**Given data**

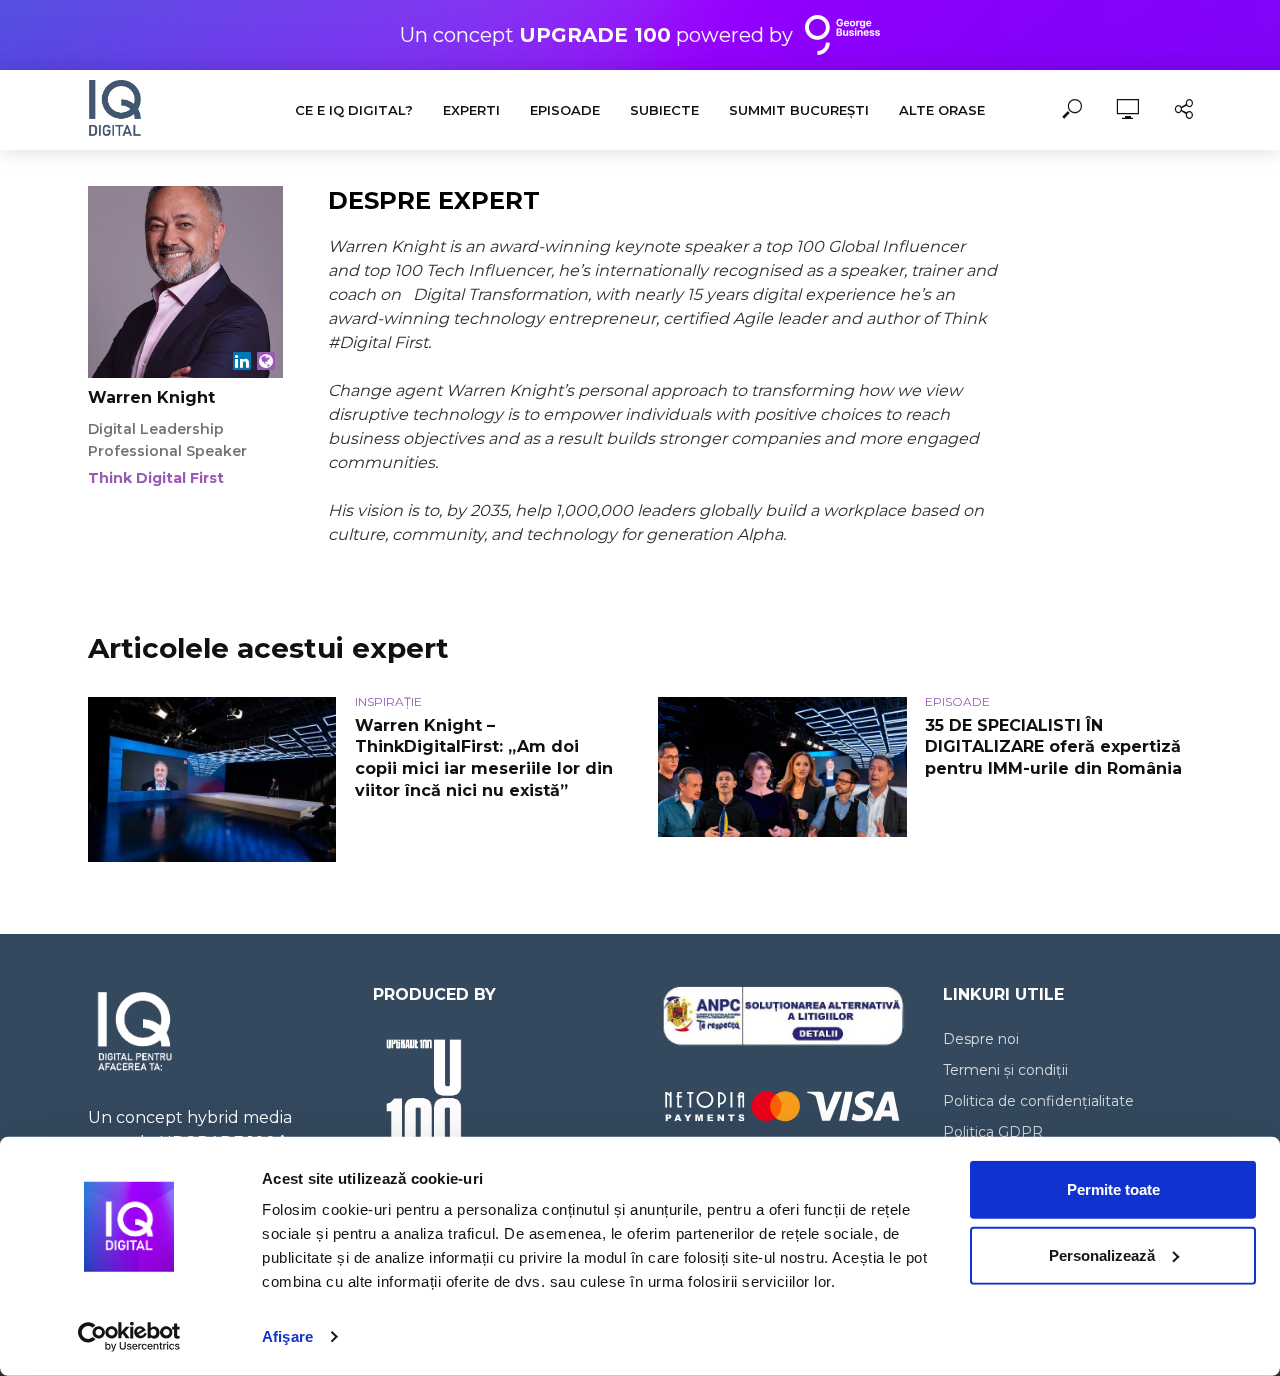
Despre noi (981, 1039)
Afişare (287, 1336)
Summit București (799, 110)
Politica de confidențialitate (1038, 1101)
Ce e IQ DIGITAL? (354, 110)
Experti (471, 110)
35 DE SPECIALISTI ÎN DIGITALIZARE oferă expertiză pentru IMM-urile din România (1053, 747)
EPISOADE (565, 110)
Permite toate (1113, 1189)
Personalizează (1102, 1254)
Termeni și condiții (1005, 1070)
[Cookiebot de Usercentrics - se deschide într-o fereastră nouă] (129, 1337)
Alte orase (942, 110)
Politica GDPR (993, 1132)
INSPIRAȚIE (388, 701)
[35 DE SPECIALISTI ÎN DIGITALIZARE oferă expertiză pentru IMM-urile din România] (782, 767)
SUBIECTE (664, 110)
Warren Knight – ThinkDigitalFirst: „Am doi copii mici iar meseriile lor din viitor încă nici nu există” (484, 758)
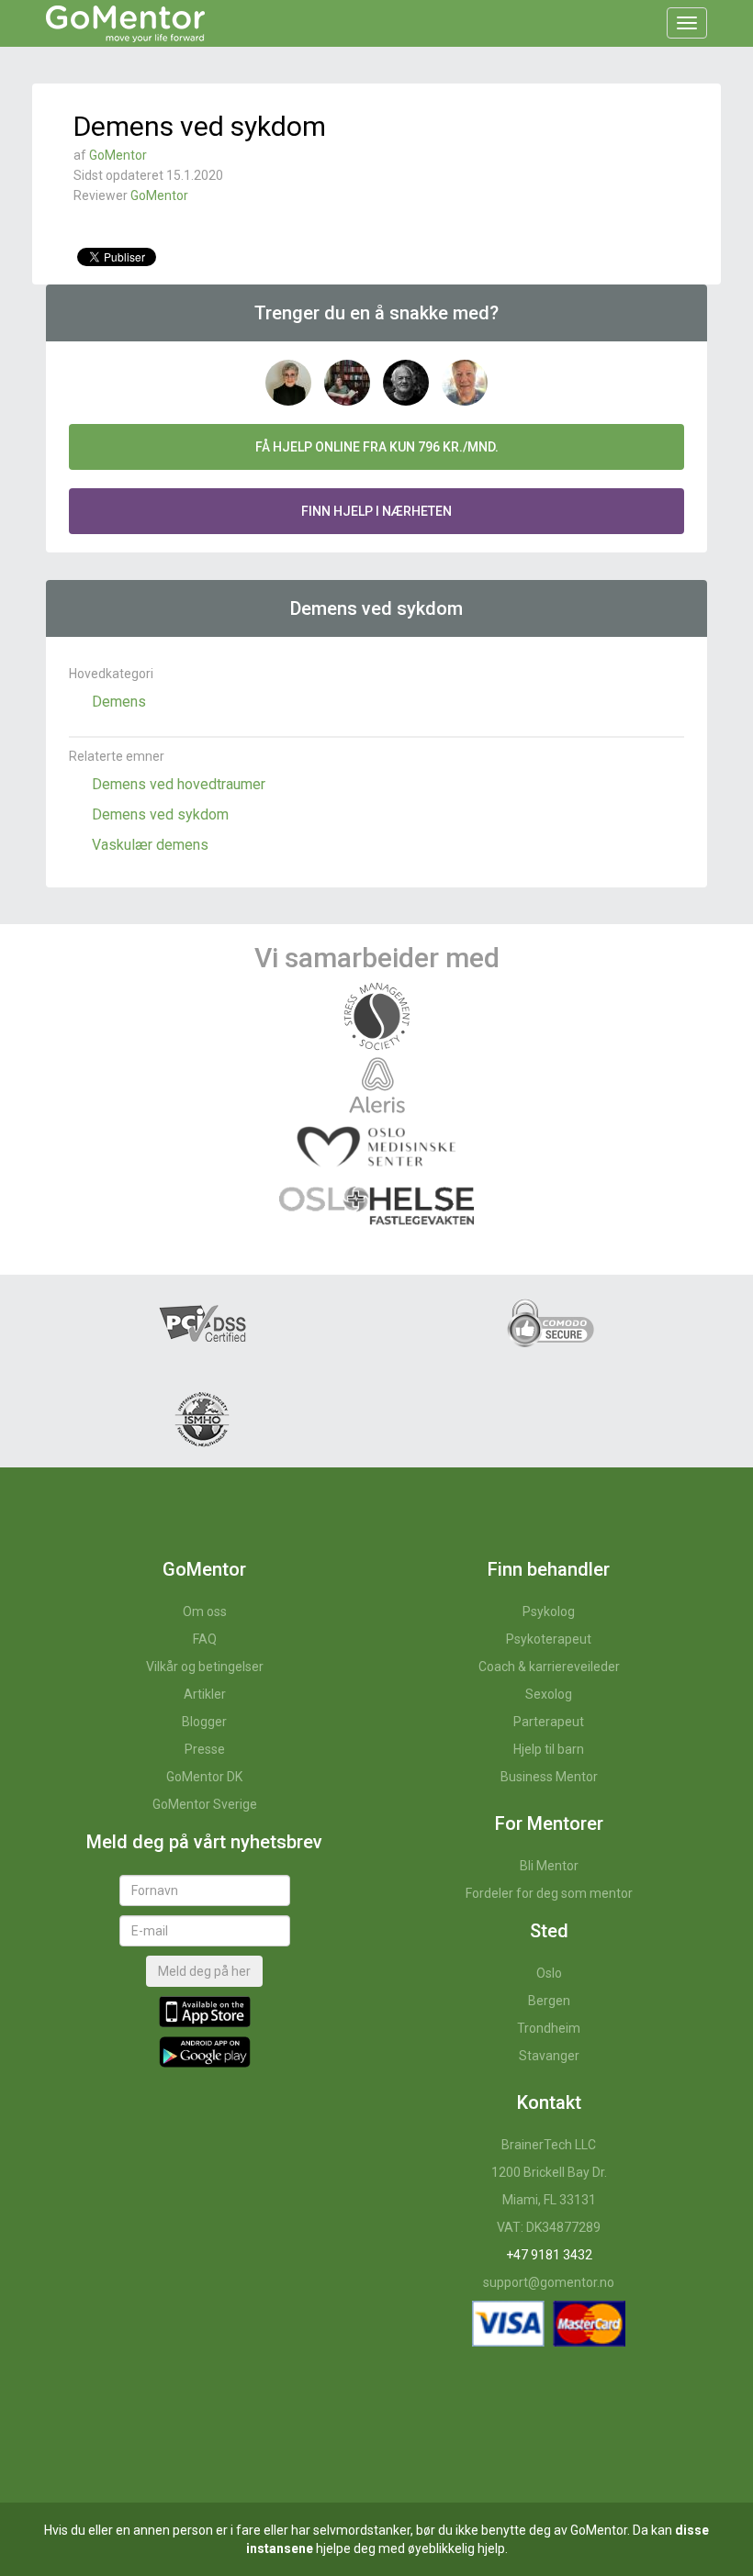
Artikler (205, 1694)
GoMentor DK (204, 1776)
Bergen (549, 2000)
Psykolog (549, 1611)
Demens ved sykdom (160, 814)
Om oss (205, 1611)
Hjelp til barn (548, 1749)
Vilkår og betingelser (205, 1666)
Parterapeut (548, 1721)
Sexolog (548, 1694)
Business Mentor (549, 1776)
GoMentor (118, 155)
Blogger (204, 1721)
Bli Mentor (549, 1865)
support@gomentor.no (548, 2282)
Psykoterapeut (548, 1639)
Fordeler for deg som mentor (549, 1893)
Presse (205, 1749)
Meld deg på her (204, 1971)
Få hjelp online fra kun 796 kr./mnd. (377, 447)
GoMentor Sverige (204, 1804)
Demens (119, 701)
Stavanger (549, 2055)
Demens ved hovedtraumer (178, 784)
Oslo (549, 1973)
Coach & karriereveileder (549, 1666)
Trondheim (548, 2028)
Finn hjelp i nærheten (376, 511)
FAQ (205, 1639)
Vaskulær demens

**What this task involves**
Give again only the lines starting at the one that contains "GoMentor (118, 155)" and running to the end of the data.

**Your solution**
GoMentor (118, 155)
Blogger (204, 1721)
Bli Mentor (549, 1865)
support@gomentor.no (548, 2282)
Psykoterapeut (548, 1639)
Fordeler for deg som mentor (549, 1893)
Presse (205, 1749)
Meld deg på her (204, 1971)
Få hjelp online fra kun 796 kr./mnd. (377, 447)
GoMentor Sverige (204, 1804)
Demens (119, 701)
Stavanger (549, 2055)
Demens ved hovedtraumer (178, 784)
Oslo (549, 1973)
Coach & karriereveileder (549, 1666)
Trondheim (548, 2028)
Finn hjelp i nærheten (376, 511)
FAQ (205, 1639)
Vaskulær demens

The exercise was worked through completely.